Barnard House project still an issue in Pocopson

The proposed adaptive reuse of the Barnard House in Pocopson Township continues to generate questions and concerns, and a move to get those questions answered has still not come to fruition.

Supervisors were scheduled on July 13 to set a date for a special question and answer session regarding the Barnard House project, but that didn’t happen. Supervisors’ Chairman Barney Leonard said he didn’t get information from Elaine DiMonte, who initiated the request, in time.

DiMonte, who is running for supervisor, wanted the Q&A session so residents could be fully informed. She and Leonard agreed to continue working out a format for the session, a process approved by the other two supervisors, Georgia Brutscher and Ricki Stumpo.

“We are hoping to schedule it for early September,” DiMonte said after the meeting. She explained that residents are more likely to be able to attend following summer vacations.

The board did, however, release a 15-page project update prepared by the Barnard House Steering Committee. Leonard said that report would be posted on the township’s website.

Assigned task 1 :: How would you put this sentence from the Barnard House article into Spanish: "Leonard said that report would be posted on the township’s website."
Assigned task 2 :: Reproduce word for word the stretch of the Barnard House article from "The proposed adaptive" through "come to fruition.".
The items that come next are separate material, unconnected to the Barnard House article.

Extracted records ::
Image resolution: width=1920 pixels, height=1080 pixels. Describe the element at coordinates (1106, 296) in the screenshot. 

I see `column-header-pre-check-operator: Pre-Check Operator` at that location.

---

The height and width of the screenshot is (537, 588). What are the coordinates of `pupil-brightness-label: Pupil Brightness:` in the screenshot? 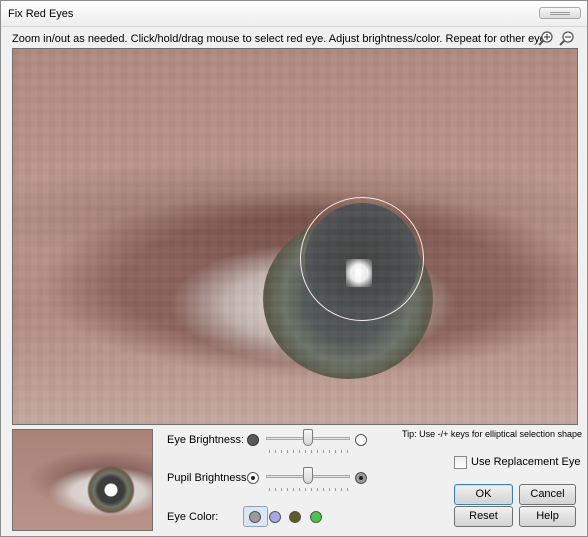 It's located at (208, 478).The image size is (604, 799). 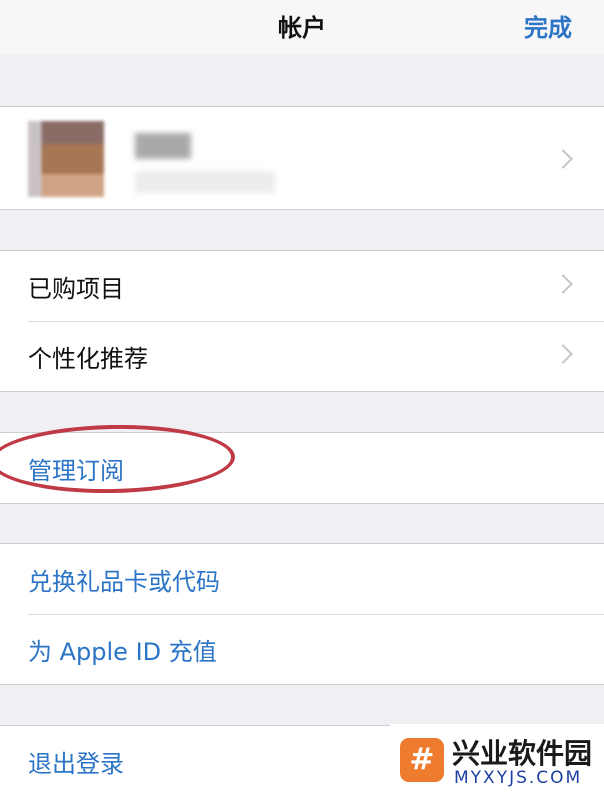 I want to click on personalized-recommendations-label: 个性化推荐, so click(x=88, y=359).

Problem solution 1 :: Leonard dijo que ese informe se publicaría en el sitio web del municipio.

Problem solution 2 ::
The proposed adaptive reuse of the Barnard House in Pocopson Township continues to generate questions and concerns, and a move to get those questions answered has still not come to fruition.